2:00 – 5:00 02:00-05:00
The instructor begins solving the first problem on the blackboard. He writes the fundamental formula for average speed: 'Avg Speed = Total distance / Total time'. He then sets up the problem by letting the distance from Mumbai to Delhi be 'x'. He writes the time for the first leg as 'x/40' and for the return leg as 'x/60'. He calculates the total time as 'x/40 + x/60' and the total distance as '2x'. He then substitutes these into the average speed formula, resulting in '2x / (x/40 + x/60)'. He simplifies this expression by factoring out 'x' from the denominator, leading to '2 / (1/40 + 1/60)'. He then calculates the sum in the denominator as '100/2400' or '1/24', and finally, the average speed as '2 / (1/24) = 48 km/hr'. He confirms that the correct answer is (b) 48.
5:00 – 7:00 05:00-07:00
The video transitions to a second problem, Q2, which involves multiple segments: 10 km at 5 km/hr, 30 km at 6 km/hr, and 20 km at 10 km/hr. The instructor explains that this is a case where distances are not equal. He then introduces a general formula for average speed when the distance for each segment is equal, which is '2*S1*S2 / (S1+S2)'. He writes this formula on the board and then shows how it applies to the first problem, with S1=40 and S2=60, resulting in '2*40*60 / (40+60) = 4800/100 = 48 km/hr'. He then briefly mentions that for more than two segments with equal distance, the formula is '3*S1*S2*S3 / (S1*S2 + S2*S3 + S1*S3)'. The video ends with a 'Thanks for Watching' screen.

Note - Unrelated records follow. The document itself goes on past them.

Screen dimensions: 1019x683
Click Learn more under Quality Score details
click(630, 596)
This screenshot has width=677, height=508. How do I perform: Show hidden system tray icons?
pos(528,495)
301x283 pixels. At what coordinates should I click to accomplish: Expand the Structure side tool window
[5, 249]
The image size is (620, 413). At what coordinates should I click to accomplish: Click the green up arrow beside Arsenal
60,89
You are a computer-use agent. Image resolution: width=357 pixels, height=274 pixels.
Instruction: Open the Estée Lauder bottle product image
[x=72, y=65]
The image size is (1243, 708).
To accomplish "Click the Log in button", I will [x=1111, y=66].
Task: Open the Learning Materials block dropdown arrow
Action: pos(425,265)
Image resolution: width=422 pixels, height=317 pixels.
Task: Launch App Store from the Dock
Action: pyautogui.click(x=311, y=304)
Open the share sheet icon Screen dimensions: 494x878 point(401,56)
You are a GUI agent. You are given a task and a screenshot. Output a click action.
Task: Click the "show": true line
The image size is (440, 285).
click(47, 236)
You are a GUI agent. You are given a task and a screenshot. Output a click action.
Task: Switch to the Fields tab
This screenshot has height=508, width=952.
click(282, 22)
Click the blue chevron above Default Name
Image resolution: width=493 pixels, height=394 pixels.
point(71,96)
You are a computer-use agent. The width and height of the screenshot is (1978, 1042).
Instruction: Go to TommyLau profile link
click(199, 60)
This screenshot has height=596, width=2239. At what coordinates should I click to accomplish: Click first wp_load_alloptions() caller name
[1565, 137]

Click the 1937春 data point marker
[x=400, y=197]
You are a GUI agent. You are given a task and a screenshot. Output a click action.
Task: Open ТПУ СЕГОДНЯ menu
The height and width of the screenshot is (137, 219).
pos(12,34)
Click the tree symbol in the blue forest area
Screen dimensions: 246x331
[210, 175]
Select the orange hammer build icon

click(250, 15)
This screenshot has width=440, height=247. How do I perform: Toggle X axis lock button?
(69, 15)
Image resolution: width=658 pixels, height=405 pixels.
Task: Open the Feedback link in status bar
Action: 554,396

The video provides a clear, step-by-step tutorial on calculating average speed, starting with a specific problem and then generalizing the solution. It effectively teaches the core concept that average speed is total distance over total time, and then demonstrates how to apply this to a round trip with different speeds. The instructor uses a consistent method of setting up variables and simplifying equations, which is a valuable problem-solving technique. The video also introduces a key shortcut formula for equal-distance trips, making it a comprehensive resource for students preparing for competitive exams.